A new awakening is sweeping across the country like a gathering storm. Kenya, like the ridges in The River Between, is caught up in the Kameno of swelling anger of the youth on the one hand and the Makuyu reprisal that the government machinery has unleashed against the youths on the other.

This can only mean that conditions are ripe for a new voice to emerge, one that will speak up for the people and to those in power and like the symbolic River Honia (whose name means ‘healing’) stanch the political and ethnic wounds that are festering in Kenya.

When he last spoke at a public lecture at the University of Nairobi, Ngugi dwelt on the need to remember the dismembered Kenyan nation. And he was not just talking about the memory of where Kenya has come from since its dark colonial past, but the need to rethink the national post-independence fabric to ensure that Kenyans — with their mosaic of diversity — remained cohesive.

And what better way to do that than through narratives?

Ngugi believed in telling stories about ourselves in our own languages. This, for him, was the sure way to preserve the diverse cultures and identities of the Kenyan — indeed of African — people.

The question then, of what Kenyans say about themselves and how to re-member their shared destiny remains one of Ngugi’s enduring moral and political legacies.

He may have lived ahead of his time in that respect, which is why readers ought to go back to his writings and re-read them with fresh eyes.

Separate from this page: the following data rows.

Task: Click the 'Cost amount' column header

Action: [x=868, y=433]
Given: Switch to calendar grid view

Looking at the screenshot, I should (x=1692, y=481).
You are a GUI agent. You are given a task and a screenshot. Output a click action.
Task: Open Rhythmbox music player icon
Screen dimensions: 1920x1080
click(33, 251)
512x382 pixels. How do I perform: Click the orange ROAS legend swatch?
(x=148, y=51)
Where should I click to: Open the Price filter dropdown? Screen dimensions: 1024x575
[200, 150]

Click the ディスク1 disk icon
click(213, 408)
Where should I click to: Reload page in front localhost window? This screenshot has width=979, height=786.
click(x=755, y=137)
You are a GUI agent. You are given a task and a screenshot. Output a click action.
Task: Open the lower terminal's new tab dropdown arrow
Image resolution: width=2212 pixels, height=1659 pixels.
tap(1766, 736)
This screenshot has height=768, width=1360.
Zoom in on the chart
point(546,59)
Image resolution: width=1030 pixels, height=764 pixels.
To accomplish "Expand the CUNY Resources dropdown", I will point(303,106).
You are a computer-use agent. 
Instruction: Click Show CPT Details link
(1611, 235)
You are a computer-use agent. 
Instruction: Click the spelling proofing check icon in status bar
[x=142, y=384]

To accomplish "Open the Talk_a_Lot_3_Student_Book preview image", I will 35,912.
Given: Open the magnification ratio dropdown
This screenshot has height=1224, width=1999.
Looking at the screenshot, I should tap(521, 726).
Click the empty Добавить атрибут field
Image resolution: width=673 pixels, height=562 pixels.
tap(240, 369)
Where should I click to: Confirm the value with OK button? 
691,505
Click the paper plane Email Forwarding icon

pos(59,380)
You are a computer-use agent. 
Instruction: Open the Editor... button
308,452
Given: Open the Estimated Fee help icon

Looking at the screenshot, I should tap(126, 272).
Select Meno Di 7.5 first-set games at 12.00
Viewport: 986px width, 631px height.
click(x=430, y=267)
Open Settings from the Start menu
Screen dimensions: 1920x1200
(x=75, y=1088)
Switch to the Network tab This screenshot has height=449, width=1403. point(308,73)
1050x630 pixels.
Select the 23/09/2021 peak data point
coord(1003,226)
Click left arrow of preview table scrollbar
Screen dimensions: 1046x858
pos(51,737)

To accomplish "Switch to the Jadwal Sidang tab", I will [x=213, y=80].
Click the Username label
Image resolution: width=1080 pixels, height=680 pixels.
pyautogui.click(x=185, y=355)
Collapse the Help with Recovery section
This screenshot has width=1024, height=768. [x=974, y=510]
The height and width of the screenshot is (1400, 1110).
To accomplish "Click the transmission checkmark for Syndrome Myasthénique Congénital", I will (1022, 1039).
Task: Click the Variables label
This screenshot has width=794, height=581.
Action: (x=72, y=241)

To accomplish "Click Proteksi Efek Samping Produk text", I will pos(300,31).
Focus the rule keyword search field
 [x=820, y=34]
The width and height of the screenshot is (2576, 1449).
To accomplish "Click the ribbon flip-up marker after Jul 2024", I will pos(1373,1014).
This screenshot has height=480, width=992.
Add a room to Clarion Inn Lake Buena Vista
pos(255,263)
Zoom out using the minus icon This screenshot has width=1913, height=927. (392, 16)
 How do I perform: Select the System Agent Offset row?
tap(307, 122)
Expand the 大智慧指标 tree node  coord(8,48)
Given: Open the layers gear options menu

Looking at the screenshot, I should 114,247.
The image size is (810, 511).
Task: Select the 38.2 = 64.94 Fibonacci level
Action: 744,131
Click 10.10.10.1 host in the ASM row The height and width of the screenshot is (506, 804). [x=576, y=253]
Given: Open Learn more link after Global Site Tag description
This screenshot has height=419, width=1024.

Writers too.

For it is in so doing that from the many, one voice will emerge, like a cry in the wilderness, to take over from where Ngugi, who died aged 87 on Wednesday, May 28, 2025, penned off.

In his tribute, businessman Jimi Wanjigi acknowledged Ngugi’s unwavering commitment to language, culture, and truth.  

“We honour his life, his courage, his humongous sacrifice and his immeasurable contribution to Kenya and the world,” he wrote on X.

This is a message that ought to be more lived than mouthed if Kenyans truly wish to honour the gentle intellectual giant who came disguised as a diminutive man from Limuru, clothed in humility.

Mbugua Ng’ang’a is an award-winning author of, among other books, Different Colours and Terrorists of the Aberdare. He is also the Editor-in-Chief of The Nairobi Law Monthly and Nairobi Business Monthly.